Old furniture, pallet wood (though lots of it is of the lowest grade), and old architectural items are a good place to get lumber (if the furniture, doors, etc… are old enough there might not be any metal fasteners holding them together. Taking apart an old table (watch the curb on trash day) or door will certainly give you a sense of where all the screws and other nasty bits (that'll ruin your planer blades) are.

Lots of good wood out there (and lots of great advice before mine).


----------



## bbrooks (Jan 3, 2007)

All great ideas Scott.


----------



## miles125 (Jun 8, 2007)

Poorcollegestudent, find out where the closest architectural woodwork business is near you. Then go by and see if they'll give you some drop scrap. Then you make a little plaque or birdhouse for the owner or his secretary out of the scrap, and pretty soon you will likely be getting bigger and better stuff to work with. Plus you'll make some knowledgeable friends with access to bookoodles of equipment if ever needed!

Just remember that people will do these sorta things for you if youre friendly and LIKEABLE!


----------



## Frank (Nov 19, 2006)

--jumping in again here, ha!....that's a great one Scott, "watch the curb on trash day."

Also I have some towns around me, where I keep up on whats going on with house and apartment remodels, and then I will talk with the guys working there….one would be surprised at what is destined to be thrown out till I come along….wide pine siding and roof boards, oak and other hardwood trim boards, furniture, 4" x 8" and 3" x 6" hardwood and softwood joists, oak and maple tongue and groove floorboards….etc. We truly are a throw-away society!

Again….
GODSPEED,
Frank


----------



## dennis (Aug 3, 2006)

Money problems can be fixed with the scale you work on. Small items can be worked with hand tools at a kitchen table.
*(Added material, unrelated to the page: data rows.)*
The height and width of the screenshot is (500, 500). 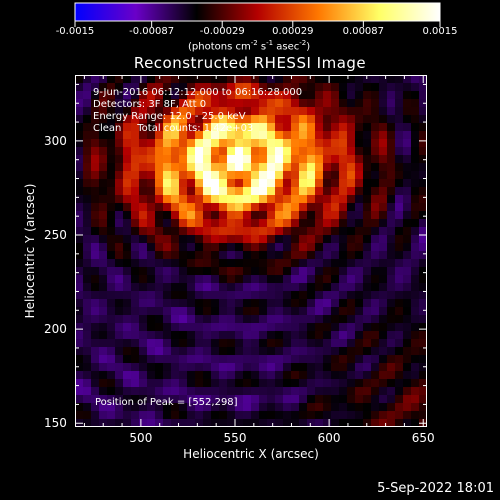 I want to click on annotation-clean-counts: Clean Total counts: 1.42e+03, so click(x=174, y=128). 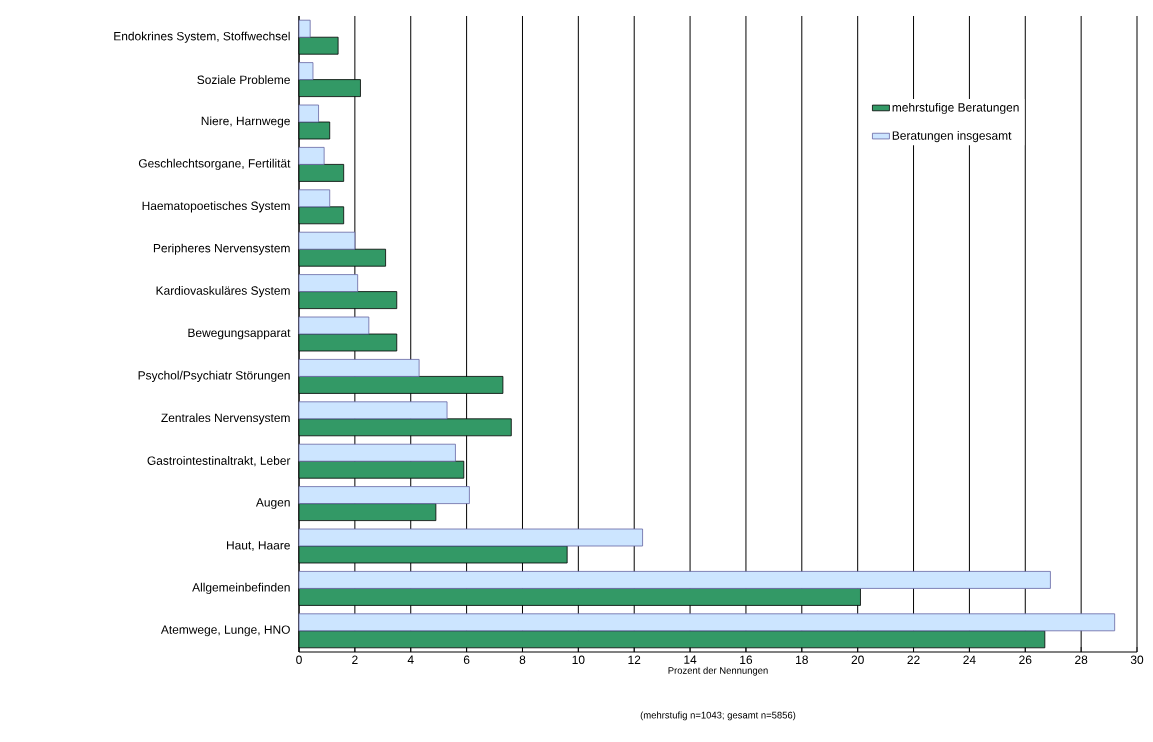 What do you see at coordinates (202, 37) in the screenshot?
I see `y-tick-label: Endokrines System, Stoffwechsel` at bounding box center [202, 37].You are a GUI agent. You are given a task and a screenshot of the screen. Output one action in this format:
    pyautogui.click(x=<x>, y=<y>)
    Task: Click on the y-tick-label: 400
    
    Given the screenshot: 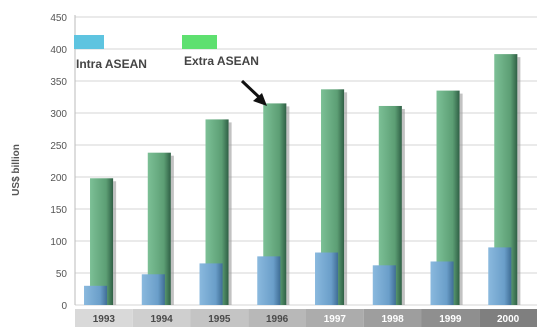 What is the action you would take?
    pyautogui.click(x=58, y=50)
    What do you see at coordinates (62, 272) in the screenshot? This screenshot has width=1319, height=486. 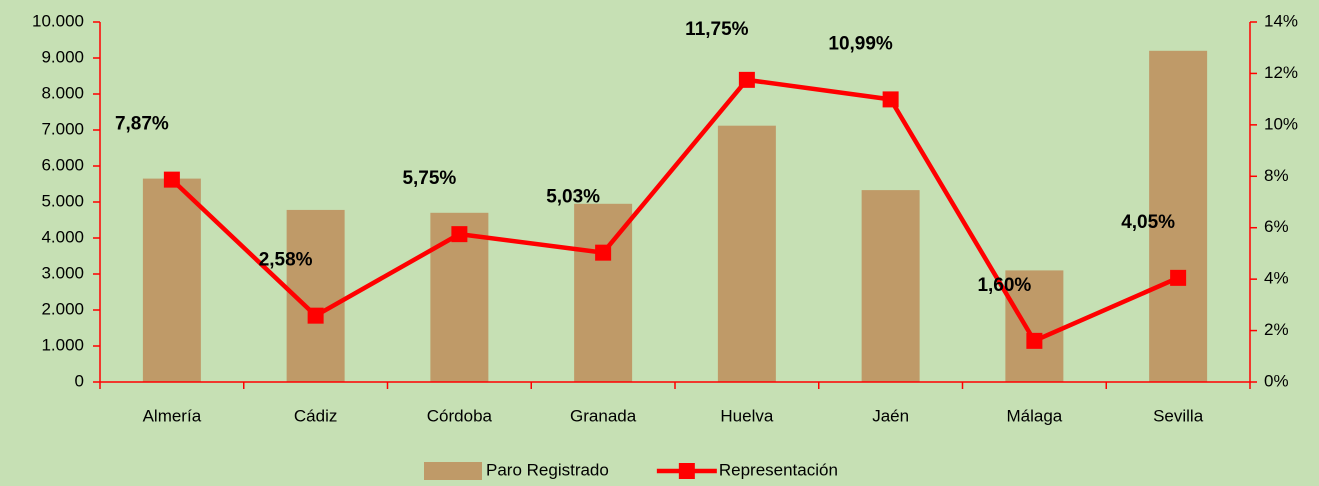 I see `y-tick-label: 3.000` at bounding box center [62, 272].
Construction sites often have good wood. I've seen Oak, Maple, Hickory, and Cherry flooring just tossed out. Whole hutches can be built with just twigs. One of my blogs is about an Indian furniture builder whose whole shop was in a small tool bag. A planner is a tool I'd get after I bought a whole lot of other tools.


----------



## Hawgnutz (Mar 29, 2007)

Check out this book: The Used Lumber Project Book [Paperback] by Pierce, Kerry. I got a lot of ideas from it. It can be found at Amazon.com.

If you use salvaged wod, like I do (Pallets from hardware store and Japanese motorcycle shop), as well as Barnwood salvaged from early 20th century buildings, then invest in the best metal detector you can afford! Nails do wreak havoc on tool blades.

Wood Magazine ran a comparison on bench planers in their November, 2006, issue. It should be a must read if you are truly interested. The Ryobi planer, at about $200 from Home Depot, won their best deal award. The article says that if you buy it, you should make your own support table to reduce snipe. I am in the market for one, myself, and I found a refurbished Dewalt at, I think, ToolKing.com. Google the name for confirmation. I found a Delta bench jointer on Craigslist and I use it for both jointing and planing. (I make small projects or make panels from 6" stock.)

I think that book from Amazon.com will be your best source. He makes some truly remarkable stuff from salvaged wood. There are other books, too. You should be able to get just about anything using inter-library loan from your college!

Good Luck,
God Bless,
Hawg


----------



## Radish (Apr 11, 2007)

I only have one small addition in the warning department. If you salvage painted wood be aware that it may have unacceptable lead levels in the paint, which will become airborne (and how) when it hits the planer. Pallet wood sounds like the best source to me. However, I have been checking Freecycle and the local Craigslist.


----------